Dr Dennis Jensen - Vision and Issues
Water
Water is critical to the wellbeing of our society. Apart from the southwest of Western Australia, there has been no historical evidence of a long-term decrease in rainfall. The problem has been a lack of infrastructure development (Sydney, for example, last constructed a dam about 40 years ago). In addition to dam construction, we need to examine various ways of better tapping and acquiring water. Plans to replenish Gnangara Mound with wastewater is one good method of doing things. We also need to find a method of capturing stormwater.
One interesting method has been suggested by a Tangney constituent. It involves piping water from the northwest not only to Perth, but to the eastern states as well. The interesting part of his method is the funding model which essentially involves getting farmers to pay for water rights which they can then use as a tradeable commodity The benefit here is that there needs to be no public money spent and the farmers know they will always have an adequate supply of water – thus ensuring a more reliable form of income, and any excess water can be used for city consumption.

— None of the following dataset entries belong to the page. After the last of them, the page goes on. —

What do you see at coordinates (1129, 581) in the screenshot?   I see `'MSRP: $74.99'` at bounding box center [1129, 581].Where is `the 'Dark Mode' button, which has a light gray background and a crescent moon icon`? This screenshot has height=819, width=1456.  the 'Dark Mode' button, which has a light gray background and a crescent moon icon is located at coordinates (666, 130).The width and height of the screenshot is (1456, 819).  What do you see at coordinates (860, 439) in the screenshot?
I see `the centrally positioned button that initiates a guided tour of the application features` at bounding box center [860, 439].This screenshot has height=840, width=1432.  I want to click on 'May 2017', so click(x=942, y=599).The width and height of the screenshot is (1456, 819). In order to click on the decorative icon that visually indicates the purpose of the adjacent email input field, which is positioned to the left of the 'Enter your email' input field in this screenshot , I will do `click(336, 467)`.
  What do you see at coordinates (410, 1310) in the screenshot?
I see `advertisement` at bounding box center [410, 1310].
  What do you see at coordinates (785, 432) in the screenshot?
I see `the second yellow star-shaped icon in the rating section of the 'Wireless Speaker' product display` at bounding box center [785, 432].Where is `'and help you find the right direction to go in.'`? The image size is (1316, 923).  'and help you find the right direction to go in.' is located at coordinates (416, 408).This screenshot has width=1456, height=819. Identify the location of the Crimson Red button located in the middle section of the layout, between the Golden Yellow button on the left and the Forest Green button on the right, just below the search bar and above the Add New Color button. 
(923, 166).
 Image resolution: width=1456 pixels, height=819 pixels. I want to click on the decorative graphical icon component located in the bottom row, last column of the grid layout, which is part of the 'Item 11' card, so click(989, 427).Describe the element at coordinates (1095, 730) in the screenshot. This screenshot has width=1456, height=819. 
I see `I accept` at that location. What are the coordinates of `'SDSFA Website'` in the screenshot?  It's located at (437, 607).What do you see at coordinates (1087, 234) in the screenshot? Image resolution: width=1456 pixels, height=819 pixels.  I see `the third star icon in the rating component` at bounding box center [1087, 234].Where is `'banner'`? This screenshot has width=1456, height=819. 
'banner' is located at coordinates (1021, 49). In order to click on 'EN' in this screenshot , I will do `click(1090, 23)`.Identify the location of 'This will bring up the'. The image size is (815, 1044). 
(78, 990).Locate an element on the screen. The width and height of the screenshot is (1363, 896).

Desalination is a method of last resort, not a politically motivated expedient first-resort – as is the case with the WA and NSW state governments. Desalination is expensive, and environmentally unfriendly. In WA’s case, the Kwinana desalination plant is an appalling example of bad planning. The Cockburn Sound is not very well flushed, and you have a thriving mussel industry (mussels are filter feeders and as such concentrate impurities). Highly saline water will be pumped back into the sound. Salty water is heavier than fresher water, so this discharge will sink and become deoxygenated, killing sea grasses and other sea life. A factor that is not mentioned by the EPA or the state government is that tonnes of chemicals such as chlorine and descalants will also be pumped into the Sound.